Similar battles are happening in Europe. Ian Armitage, a patent opposition specialist at Mewburn Ellis in London, is seeing a surge of cases where biotech companies are using Europe's postgrant patent opposition proceedings to knock out newly issued gene patents. Five percent of patents issued in Europe in 2006 have been opposed-the majority gene-related. Armitage successfully represented Cardium in opposing a similar patent filed by Boston Scientific in Europe. "In biotech it's not unusual to have a lot of people oppose your patents," Armitage says. And the more significant the invention is, the bigger and longer the fight, he adds. "These cases can sit for two years, and by the time you get to the hearing and the appeal, the patent has expired" or has little patent life left, Armitage says.
Six separate companies, including Basel, Switzerland-based F. Hoffmann-La Roche, for example, opposed Chiron's gene-based HIV-1 clinical diagnostic patent in 1998. All six eventually took a license from Chiron after the European Patent Office upheld the company's patent in 2002. The patent expired in 2005.

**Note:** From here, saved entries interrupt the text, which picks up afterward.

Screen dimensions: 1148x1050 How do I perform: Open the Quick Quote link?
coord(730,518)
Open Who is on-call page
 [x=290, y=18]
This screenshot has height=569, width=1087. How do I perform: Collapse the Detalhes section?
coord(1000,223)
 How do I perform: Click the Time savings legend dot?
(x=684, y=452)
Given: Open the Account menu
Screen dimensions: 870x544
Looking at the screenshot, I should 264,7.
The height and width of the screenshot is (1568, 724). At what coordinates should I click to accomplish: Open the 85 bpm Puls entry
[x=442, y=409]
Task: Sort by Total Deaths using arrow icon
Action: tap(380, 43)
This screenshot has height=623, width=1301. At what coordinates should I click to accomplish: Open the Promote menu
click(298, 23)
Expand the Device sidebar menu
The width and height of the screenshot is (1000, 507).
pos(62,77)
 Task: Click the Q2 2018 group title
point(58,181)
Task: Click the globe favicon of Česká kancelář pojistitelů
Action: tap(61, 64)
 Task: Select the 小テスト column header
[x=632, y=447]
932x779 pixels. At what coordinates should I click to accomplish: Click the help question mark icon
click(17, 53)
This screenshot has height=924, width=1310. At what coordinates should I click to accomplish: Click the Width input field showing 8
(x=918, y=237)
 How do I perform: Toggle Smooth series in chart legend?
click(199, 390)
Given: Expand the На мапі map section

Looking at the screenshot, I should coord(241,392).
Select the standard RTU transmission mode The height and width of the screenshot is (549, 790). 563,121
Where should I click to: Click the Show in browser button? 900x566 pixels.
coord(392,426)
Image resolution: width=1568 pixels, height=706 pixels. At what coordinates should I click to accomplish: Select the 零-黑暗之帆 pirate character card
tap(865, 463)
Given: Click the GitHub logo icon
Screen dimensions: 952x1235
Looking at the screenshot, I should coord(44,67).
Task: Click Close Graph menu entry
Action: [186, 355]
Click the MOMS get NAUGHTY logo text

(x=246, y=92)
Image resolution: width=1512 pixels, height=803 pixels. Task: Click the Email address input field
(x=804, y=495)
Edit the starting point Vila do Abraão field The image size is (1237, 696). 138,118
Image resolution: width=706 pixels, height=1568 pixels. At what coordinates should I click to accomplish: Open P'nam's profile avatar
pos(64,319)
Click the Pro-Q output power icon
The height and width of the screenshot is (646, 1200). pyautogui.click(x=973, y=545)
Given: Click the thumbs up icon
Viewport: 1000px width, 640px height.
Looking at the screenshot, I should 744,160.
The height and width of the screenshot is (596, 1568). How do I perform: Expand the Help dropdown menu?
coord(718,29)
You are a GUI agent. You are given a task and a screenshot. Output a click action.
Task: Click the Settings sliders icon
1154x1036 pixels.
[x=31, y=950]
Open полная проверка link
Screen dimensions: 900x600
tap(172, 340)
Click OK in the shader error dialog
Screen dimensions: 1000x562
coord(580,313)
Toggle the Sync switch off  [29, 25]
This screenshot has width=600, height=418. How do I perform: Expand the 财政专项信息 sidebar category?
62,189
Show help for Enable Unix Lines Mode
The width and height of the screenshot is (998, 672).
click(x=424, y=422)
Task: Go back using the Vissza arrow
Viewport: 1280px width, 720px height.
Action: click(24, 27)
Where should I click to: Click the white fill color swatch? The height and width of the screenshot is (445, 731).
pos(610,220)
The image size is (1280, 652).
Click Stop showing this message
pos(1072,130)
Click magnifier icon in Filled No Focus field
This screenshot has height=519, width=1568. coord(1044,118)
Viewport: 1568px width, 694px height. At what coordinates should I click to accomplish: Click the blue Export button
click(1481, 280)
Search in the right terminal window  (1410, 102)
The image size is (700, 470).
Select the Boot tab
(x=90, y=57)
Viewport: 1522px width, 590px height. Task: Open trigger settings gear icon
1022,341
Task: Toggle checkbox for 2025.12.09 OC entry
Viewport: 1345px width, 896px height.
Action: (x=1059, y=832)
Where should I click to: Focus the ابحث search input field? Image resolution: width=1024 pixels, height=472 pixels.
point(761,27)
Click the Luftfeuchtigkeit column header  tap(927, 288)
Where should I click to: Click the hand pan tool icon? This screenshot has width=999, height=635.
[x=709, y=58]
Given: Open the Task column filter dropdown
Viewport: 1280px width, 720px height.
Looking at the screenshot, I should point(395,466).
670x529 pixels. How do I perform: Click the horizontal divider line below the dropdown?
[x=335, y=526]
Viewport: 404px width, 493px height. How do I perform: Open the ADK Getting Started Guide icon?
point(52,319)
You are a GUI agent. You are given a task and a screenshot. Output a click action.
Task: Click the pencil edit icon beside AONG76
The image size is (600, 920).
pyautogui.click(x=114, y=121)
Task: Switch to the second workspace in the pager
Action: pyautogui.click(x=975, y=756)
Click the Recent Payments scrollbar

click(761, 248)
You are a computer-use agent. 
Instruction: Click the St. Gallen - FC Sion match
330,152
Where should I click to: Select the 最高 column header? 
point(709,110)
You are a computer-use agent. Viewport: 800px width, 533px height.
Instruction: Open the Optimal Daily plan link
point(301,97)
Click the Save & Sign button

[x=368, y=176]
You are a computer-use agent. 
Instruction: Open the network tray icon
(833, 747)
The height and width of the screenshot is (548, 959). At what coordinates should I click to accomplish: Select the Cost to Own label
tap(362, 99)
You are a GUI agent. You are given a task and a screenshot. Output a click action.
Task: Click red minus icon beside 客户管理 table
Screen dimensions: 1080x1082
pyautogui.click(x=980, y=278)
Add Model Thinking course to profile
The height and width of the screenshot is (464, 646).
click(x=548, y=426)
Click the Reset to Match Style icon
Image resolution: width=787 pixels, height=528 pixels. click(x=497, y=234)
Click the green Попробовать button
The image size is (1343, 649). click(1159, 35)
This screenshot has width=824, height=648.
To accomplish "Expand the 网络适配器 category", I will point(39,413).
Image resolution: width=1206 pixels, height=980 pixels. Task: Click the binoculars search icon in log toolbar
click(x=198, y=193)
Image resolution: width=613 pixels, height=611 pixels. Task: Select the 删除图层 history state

Soon, however, more of the patent fights will be in the courtroom, says Fish & Richardson partner Jonathan Singer in Minneapolis. The veteran patent litigator recently won a settlement of $65 million on behalf of the Massachusetts Institute of Technology and its licensee Repligen Corp. against ImClone Systems Inc. The university accused ImClone of using its patented recombinant protein in manufacturing its blockbuster cancer drug Erbitux. Repligen's recombinant Protein A is widely used by the pharmaceutical industry to produce monoclonal antibodies, proteins that home in on specific biological targets.
Cloned genes and new molecules that are pure enough to use for research experiments have become valuable commodities, and companies that have patented the method of manufacturing them in an efficient manner have guarded their intellectual property jealously. Currently the law gives safe harbor to scientists and researchers who use a method patented by others to develop and test new drugs. But once these products hit the market, Singer predicts, the lawsuits will come. "No one is suing right now because everything is still in clinical trials and under safe harbor," Singer notes. "It is not always easy to nail every patent down when you're making a biologic drug, and I think a lot of smaller companies have decided to defer the litigation risk rather than spend the money to do a thorough due diligence."
Competition from foreign countries like China, where gene therapy treatments are already approved, also opens up a serious new battleground for legal fights [see "Watch Out for Asian Counterfeits."
But for today, Chinese rivals are just a far-off concern for Cardium's founders. "Any big product is likely to entice competition," Dylan says. "It would just be great to see something come out of years of research."
Patent attorneys are optimistic. They liken the course of gene therapy to that of monoclonal antibodies-discovered in Cambridge in the 1970s, these antibodies went through their own troubled times in the lab but have since proven their worth in a number of revolutionary and successful drugs, including Herceptin for breast cancer treatment and Remicade for arthritis. "The road to practical therapies will be a tortuous one," says Stephen Bent of Foley & Lardner, "but gene therapy represents a treatment rationale so compelling as to be all but inevitable."